:: Requirement ::
The answer should consist solely of the lines from the first one below through the line containing "Vật Tư Phụ (738, 139)", copied exactly.
Information provided START
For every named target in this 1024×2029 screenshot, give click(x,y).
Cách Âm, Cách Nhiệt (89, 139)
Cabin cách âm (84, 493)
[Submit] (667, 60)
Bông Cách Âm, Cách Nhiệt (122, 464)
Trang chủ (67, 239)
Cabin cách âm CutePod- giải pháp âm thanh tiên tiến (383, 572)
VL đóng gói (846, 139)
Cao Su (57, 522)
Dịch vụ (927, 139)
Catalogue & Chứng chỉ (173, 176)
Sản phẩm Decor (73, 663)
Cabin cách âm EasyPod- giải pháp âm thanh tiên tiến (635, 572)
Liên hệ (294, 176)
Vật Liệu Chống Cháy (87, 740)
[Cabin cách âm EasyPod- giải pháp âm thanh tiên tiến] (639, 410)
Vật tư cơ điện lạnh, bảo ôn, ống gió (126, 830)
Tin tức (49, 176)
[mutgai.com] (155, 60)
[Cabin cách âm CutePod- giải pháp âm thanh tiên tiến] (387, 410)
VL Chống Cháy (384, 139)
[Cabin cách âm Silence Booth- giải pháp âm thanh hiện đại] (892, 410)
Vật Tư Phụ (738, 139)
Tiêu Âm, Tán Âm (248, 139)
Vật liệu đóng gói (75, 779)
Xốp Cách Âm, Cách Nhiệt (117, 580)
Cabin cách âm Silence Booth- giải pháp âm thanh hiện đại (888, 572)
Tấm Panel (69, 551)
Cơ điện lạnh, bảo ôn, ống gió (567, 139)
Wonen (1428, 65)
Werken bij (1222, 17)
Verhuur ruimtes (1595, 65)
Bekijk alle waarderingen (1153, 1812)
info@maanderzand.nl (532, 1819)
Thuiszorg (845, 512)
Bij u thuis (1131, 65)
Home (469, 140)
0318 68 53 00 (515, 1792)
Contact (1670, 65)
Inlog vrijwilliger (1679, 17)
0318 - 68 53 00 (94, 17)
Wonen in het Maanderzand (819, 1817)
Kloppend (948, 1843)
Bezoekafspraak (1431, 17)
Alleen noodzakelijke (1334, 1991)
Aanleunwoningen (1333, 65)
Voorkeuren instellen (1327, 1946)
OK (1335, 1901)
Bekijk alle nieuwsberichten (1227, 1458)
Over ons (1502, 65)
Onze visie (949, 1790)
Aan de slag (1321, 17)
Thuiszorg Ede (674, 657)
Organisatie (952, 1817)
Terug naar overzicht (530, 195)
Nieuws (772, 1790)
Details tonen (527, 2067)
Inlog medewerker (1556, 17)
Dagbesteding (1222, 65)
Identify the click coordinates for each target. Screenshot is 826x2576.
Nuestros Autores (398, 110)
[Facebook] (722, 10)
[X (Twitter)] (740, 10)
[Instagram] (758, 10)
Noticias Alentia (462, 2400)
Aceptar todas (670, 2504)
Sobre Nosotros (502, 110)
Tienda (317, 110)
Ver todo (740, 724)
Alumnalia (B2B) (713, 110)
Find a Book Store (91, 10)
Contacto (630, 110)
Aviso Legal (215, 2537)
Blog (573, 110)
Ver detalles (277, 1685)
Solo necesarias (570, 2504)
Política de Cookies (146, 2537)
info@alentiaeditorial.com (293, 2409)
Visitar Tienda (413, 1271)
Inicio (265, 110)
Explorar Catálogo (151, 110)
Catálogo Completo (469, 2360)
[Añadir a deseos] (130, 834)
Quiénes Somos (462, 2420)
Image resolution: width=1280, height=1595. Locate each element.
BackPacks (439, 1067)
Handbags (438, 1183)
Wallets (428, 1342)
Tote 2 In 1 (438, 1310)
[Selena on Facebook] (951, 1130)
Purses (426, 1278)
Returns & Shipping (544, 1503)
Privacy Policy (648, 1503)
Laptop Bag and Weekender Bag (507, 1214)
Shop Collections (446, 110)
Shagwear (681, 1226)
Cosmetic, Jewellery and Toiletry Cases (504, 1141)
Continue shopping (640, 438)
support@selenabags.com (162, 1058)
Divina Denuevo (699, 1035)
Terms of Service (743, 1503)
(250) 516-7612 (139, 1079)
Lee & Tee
Information provided END
:: Task response ::
For every named target in this 1024×2029 screenshot, give click(x,y).
Cách Âm, Cách Nhiệt (89, 139)
Cabin cách âm (84, 493)
[Submit] (667, 60)
Bông Cách Âm, Cách Nhiệt (122, 464)
Trang chủ (67, 239)
Cabin cách âm CutePod- giải pháp âm thanh tiên tiến (383, 572)
VL đóng gói (846, 139)
Cao Su (57, 522)
Dịch vụ (927, 139)
Catalogue & Chứng chỉ (173, 176)
Sản phẩm Decor (73, 663)
Cabin cách âm EasyPod- giải pháp âm thanh tiên tiến (635, 572)
Liên hệ (294, 176)
Vật Liệu Chống Cháy (87, 740)
[Cabin cách âm EasyPod- giải pháp âm thanh tiên tiến] (639, 410)
Vật tư cơ điện lạnh, bảo ôn, ống gió (126, 830)
Tin tức (49, 176)
[mutgai.com] (155, 60)
[Cabin cách âm CutePod- giải pháp âm thanh tiên tiến] (387, 410)
VL Chống Cháy (384, 139)
[Cabin cách âm Silence Booth- giải pháp âm thanh hiện đại] (892, 410)
Vật Tư Phụ (738, 139)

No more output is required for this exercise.